En France, comme dans les autres pays occidentaux, moins de la moitié des personnes souffrant de TCA déclarent avoir été pris en charge pour ces troubles et cela a de lourdes conséquences pour l’évolution de la maladie. Les études scientifiques ont en effet montré que le repérage précoce est un enjeu majeur pour les patients car une intervention thérapeutique plus rapide est le gage d’une efficacité supérieure des soins. L’aggravation des troubles au fil du temps précipite les personnes malades dans un véritable cercle vicieux : l’amaigrissement a des conséquences psychologiques et la maladie s’auto-entretient, aboutissant à des complications multiples, parfois mortelles.

L’isolement engendré par les TCA constitue aussi un cercle vicieux qu’il faut identifier et limiter pour prévenir leur aggravation.

Oui, dans les premiers mois de la maladie on note un isolement social important. Au collège ou au lycée, les pairs s’éloignent. Cela entraine un cercle vicieux, en renforçant la mésestime de l’individu concerné, déjà souvent importante. Le comportement alimentaire même, du fait de bizarreries ou d’une impossibilité de manger en présence de quelqu’un, vient majorer cet isolement. Enfin, en cas de dénutrition sévère, les hospitalisations, souvent longues, peuvent aussi, si l’on n’y prend pas garde, accentuer le manque de liens. Le service de Promotion de la Santé en faveur des élèves peut jouer un rôle important à travers des Projets d’Accueil Individualisé ou le maintien d’un lien pendant une hospitalisation.

..............................

— Consigne —
D'après le passage sur les TCA, quelle part des personnes qui en souffrent déclarent avoir été prises en charge pour ces troubles ? Appuyez-vous uniquement sur le passage pour répondre.

(Entrées enregistrées)
..............................

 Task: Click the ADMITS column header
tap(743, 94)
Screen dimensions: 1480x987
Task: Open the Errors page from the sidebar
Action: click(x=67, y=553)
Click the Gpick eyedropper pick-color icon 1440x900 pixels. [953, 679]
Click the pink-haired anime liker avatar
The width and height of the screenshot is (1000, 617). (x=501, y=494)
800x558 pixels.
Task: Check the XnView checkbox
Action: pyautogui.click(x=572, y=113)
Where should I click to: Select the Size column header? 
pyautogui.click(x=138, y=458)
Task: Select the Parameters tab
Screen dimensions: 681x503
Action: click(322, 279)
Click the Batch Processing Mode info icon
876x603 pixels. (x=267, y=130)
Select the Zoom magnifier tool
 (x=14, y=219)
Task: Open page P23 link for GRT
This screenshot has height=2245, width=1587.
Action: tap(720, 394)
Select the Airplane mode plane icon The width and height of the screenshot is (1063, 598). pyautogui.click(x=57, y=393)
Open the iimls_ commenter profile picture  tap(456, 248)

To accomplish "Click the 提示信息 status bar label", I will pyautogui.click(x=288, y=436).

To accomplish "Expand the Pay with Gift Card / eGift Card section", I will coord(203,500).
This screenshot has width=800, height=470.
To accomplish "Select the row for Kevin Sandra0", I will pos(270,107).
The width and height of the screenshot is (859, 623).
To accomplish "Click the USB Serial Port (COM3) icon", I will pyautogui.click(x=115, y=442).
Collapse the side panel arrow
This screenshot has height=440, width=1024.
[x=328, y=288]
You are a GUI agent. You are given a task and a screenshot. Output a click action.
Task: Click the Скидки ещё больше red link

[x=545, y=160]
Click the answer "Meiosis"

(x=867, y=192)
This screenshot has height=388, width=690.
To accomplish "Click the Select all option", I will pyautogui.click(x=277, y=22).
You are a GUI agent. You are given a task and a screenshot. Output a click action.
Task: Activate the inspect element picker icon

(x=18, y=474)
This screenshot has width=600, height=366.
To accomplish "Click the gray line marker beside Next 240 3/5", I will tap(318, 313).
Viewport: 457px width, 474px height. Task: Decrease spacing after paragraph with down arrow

..............................

— Zone de réponse —
Moins de la moitié.